Exercise details:
Look for the line with "Screen dimensions: 1280x663" in the data below, then reproduce word for word that line and every line after it. Leave out all pictures and add nothing.

Start of Exercise material

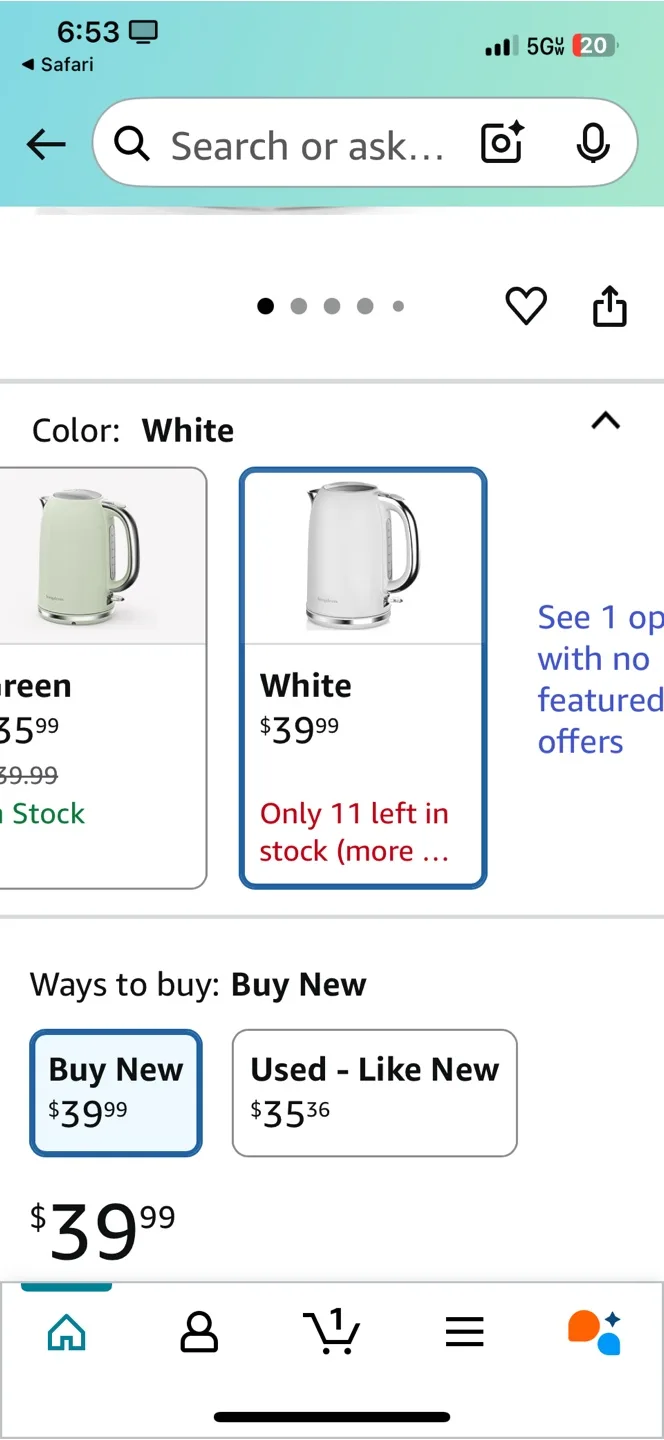The width and height of the screenshot is (664, 1440).
Task: Open the Amazon home screen
Action: pyautogui.click(x=66, y=1330)
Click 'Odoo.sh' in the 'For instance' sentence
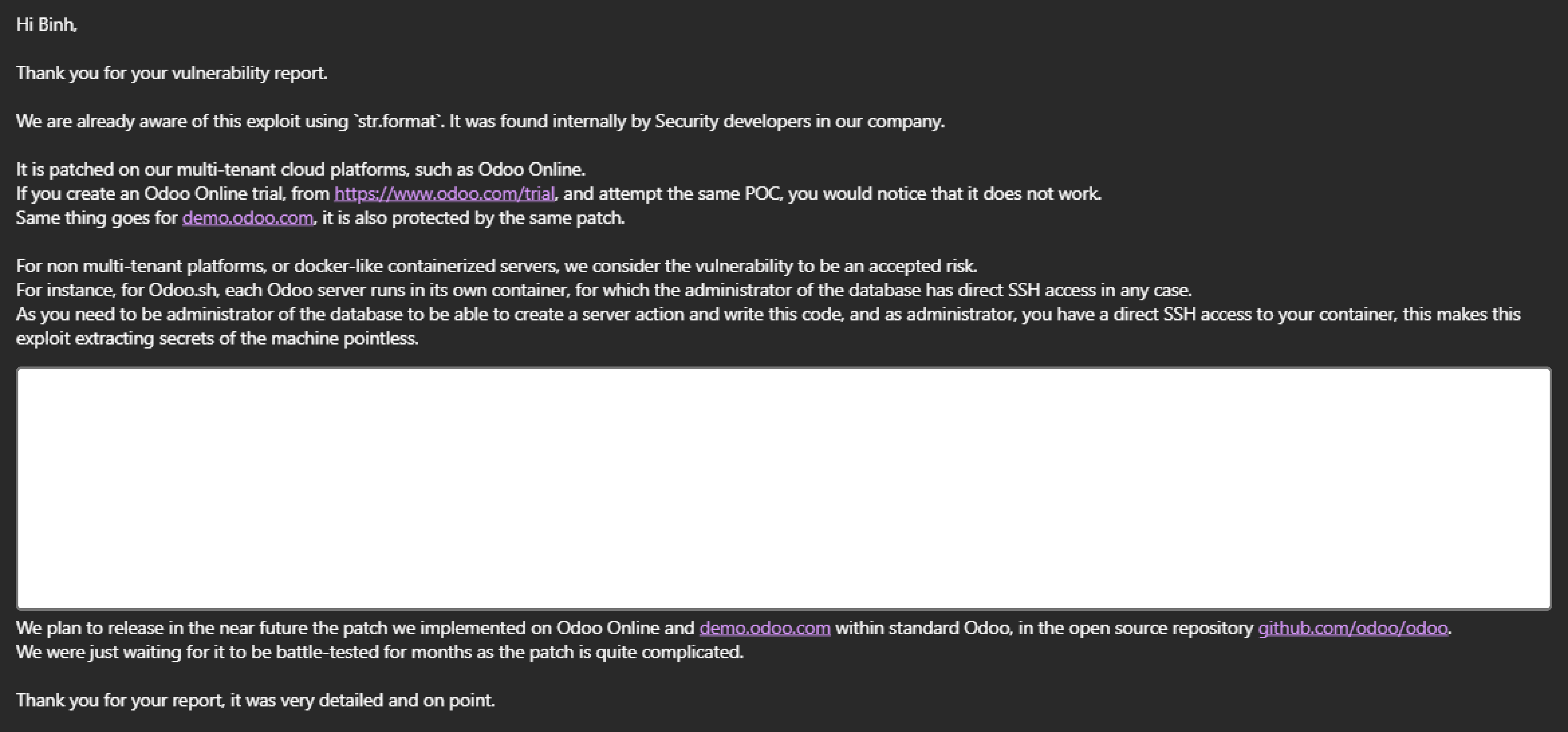Screen dimensions: 1568x732 coord(183,290)
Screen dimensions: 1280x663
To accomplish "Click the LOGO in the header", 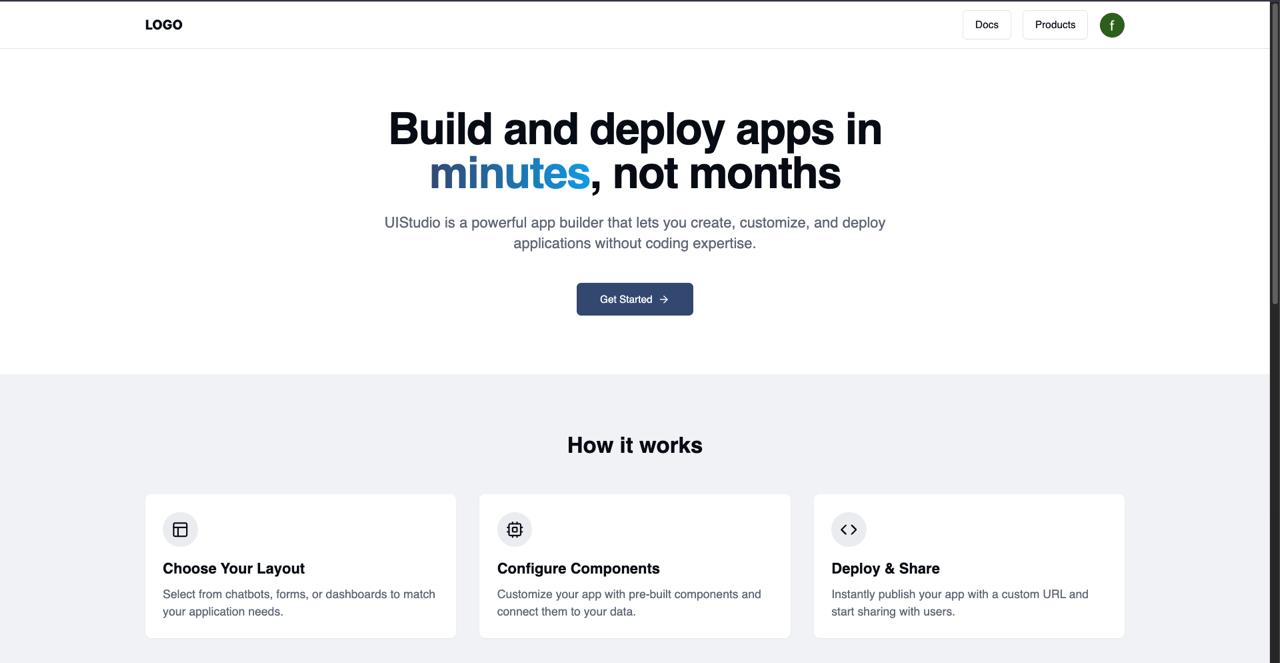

End of Exercise material

Exercise solution:
Screen dimensions: 1280x663
To accomplish "Click the LOGO in the header", 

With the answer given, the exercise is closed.